[Stored items]
------------------------------------------------------------
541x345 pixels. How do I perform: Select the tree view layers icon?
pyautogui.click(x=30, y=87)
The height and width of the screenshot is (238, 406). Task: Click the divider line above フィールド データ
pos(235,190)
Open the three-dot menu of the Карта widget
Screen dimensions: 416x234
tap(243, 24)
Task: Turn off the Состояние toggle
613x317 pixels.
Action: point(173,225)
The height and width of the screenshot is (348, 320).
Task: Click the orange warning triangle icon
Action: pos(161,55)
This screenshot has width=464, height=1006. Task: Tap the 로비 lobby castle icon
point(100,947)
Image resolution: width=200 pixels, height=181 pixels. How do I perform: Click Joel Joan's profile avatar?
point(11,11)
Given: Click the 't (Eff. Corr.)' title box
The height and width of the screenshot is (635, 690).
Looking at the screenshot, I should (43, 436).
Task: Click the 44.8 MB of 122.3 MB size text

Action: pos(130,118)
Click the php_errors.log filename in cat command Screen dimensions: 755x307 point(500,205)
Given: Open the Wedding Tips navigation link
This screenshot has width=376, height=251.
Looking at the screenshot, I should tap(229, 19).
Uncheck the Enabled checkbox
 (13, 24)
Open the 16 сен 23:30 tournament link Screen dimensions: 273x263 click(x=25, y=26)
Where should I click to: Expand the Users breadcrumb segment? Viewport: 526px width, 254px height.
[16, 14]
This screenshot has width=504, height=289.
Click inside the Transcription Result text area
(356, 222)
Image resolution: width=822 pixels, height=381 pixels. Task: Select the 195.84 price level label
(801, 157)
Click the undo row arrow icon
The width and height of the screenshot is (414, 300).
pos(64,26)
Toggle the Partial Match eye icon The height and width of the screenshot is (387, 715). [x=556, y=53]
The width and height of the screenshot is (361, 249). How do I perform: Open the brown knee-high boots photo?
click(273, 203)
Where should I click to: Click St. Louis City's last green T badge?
------------------------------------------------------------
**TASK BRIEF**
Read through the entries and copy every line that includes "link".

**TASK RESPONSE**
Given: Open the Wedding Tips navigation link
Open the 16 сен 23:30 tournament link Screen dimensions: 273x263 click(x=25, y=26)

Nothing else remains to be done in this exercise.